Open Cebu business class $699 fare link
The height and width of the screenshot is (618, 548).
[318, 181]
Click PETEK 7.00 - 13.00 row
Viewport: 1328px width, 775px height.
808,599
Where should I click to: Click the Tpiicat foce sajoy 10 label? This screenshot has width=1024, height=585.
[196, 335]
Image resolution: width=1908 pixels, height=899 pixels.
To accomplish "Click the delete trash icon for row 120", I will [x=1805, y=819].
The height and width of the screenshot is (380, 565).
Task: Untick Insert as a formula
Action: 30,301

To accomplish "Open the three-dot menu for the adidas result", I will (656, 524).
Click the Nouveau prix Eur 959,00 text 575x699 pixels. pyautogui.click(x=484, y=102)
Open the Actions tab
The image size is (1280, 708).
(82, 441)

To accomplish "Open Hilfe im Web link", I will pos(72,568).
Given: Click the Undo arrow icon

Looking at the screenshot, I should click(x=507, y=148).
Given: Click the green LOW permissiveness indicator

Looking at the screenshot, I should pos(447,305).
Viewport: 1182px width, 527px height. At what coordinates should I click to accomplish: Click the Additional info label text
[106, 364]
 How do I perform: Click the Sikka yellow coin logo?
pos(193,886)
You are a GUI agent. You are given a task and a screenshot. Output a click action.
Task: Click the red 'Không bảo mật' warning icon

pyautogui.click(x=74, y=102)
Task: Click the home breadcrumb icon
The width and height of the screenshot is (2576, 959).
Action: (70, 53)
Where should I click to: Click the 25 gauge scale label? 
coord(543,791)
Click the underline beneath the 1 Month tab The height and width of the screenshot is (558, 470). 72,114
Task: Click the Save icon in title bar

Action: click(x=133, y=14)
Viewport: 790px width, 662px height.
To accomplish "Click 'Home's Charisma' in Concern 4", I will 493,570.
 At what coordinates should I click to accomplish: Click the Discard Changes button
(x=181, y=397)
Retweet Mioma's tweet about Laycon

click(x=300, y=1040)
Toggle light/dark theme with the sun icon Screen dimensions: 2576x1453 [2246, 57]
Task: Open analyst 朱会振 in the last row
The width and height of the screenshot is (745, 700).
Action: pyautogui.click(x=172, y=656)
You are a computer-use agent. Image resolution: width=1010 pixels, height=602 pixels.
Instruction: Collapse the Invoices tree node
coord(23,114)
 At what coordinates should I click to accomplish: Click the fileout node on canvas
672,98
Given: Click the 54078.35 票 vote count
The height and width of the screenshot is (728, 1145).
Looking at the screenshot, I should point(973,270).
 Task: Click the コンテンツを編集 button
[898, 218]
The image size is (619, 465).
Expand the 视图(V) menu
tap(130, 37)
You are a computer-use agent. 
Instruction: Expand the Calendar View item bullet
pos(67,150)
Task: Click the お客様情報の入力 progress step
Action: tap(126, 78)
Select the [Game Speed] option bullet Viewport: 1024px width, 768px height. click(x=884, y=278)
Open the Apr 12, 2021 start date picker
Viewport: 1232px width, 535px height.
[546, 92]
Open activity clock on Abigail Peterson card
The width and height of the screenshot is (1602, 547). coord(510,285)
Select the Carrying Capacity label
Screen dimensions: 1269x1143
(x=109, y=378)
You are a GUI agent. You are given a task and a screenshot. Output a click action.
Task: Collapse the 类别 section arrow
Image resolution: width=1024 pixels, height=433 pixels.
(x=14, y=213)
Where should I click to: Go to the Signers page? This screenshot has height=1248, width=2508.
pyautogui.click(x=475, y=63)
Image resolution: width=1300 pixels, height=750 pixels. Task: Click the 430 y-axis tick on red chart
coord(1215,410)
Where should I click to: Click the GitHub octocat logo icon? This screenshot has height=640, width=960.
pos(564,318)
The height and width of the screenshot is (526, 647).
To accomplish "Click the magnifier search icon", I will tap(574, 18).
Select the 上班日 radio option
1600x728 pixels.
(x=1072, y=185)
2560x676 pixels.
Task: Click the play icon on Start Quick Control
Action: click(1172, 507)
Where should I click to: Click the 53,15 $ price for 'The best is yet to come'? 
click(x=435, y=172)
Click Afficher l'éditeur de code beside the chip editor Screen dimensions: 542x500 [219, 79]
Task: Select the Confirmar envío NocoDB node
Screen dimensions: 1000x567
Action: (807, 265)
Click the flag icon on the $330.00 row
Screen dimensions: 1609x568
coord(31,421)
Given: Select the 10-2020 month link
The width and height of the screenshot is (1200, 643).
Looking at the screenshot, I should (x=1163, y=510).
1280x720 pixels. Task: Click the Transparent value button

━━━━

Problem statement: Lines containing the string "agent" are the ones to copy from the entries above.

Response below:
You are a GUI agent. You are given a task and a screenshot. Output a click action.
You are a computer-use agent. Image resolution: width=1010 pixels, height=602 pixels.
You are a computer-use agent. 
You are a GUI agent. You are given a task and a screenshot. Output a click action.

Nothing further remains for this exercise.